What MacDonald recalls most about the 2012 federal announcement was the rashness of the decision.
“There didn’t appear any forethought into what services should be retained what services might add value, (or), what services maybe had outlived their time. It was just everything must go,” he says.
"The demand for those services to be provided across the landscape, especially across Crown lands, increases daily, so that’s sort of tragic that we’re losing some of that."
Besides the lack of order and knowledge of protocol over the land divestment (“Nobody knew what was going on”), MacDonald says the biggest loss was the PFRA’s focus on grassland health and wildlife habitat: “Those large public goods.”
This is the Lomond pasture’s first season out of the PF system. MacDonald estimates 90 per cent of Lomond's clients (former patrons) didn’t know about a grass budget or planning AUMs (forage needed for one “animal unit” over a month).
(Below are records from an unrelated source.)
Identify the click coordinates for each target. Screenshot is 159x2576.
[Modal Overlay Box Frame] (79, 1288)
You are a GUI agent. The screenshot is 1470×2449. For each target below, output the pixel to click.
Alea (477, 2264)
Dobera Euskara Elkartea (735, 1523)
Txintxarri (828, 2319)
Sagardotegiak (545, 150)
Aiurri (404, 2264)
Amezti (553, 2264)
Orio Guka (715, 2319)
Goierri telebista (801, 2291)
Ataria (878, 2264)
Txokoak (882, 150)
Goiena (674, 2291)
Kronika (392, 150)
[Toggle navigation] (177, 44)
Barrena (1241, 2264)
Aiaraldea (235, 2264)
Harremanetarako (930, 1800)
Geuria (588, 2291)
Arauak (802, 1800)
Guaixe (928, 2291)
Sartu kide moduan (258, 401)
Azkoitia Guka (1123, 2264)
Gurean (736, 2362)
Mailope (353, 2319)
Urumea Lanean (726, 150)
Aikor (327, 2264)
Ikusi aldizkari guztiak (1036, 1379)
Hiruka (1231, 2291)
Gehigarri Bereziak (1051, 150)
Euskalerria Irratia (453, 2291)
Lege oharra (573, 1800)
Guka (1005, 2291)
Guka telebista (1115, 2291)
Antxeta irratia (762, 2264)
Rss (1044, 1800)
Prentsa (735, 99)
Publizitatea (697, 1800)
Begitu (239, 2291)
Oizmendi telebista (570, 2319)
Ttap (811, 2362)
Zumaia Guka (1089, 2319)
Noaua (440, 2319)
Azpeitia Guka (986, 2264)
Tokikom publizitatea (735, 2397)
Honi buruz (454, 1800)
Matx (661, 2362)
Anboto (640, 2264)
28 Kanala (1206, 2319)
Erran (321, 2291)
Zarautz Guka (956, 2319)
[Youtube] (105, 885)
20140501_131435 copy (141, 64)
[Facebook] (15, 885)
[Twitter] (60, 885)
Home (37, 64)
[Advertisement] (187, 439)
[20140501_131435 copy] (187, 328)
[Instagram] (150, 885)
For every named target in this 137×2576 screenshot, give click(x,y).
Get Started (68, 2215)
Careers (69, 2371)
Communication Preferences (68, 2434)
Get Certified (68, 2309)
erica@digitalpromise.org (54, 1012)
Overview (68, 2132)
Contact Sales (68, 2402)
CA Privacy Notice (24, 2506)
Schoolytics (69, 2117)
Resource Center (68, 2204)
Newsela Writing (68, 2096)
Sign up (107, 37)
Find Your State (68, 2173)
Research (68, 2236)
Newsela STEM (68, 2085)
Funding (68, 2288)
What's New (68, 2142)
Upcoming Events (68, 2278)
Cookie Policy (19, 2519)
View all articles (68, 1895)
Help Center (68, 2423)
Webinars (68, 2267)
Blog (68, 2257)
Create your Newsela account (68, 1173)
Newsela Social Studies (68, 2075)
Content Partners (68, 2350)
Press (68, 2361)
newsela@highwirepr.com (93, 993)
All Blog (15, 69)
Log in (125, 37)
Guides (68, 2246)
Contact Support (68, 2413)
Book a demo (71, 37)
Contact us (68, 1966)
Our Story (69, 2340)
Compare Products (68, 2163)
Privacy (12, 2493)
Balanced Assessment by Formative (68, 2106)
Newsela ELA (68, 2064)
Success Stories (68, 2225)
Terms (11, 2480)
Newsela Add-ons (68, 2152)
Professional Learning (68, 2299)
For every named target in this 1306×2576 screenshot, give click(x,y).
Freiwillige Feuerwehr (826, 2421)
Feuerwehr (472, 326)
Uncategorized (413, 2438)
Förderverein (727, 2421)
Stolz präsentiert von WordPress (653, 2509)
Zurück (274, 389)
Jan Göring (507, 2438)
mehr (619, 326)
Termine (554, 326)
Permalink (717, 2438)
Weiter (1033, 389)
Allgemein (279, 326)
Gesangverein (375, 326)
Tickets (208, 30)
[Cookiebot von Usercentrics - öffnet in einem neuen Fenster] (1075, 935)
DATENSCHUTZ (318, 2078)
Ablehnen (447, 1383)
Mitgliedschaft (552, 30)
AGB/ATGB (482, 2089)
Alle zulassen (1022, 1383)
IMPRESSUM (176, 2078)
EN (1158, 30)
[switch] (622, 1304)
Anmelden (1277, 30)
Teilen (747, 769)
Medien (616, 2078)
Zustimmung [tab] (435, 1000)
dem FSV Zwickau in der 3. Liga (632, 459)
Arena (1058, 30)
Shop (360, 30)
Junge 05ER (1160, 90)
He says he’s been able to help fill in those gaps, but with the loss of the PFRA’s technical expertise and substantial monitoring of the landscape, the ability to show the Canadian public that the grassland is well cared for is now harder.
"Yet the demand for those services to be provided across the landscape, especially across Crown lands, increases daily, so that’s sort of tragic that we’re losing some of that," says MacDonald.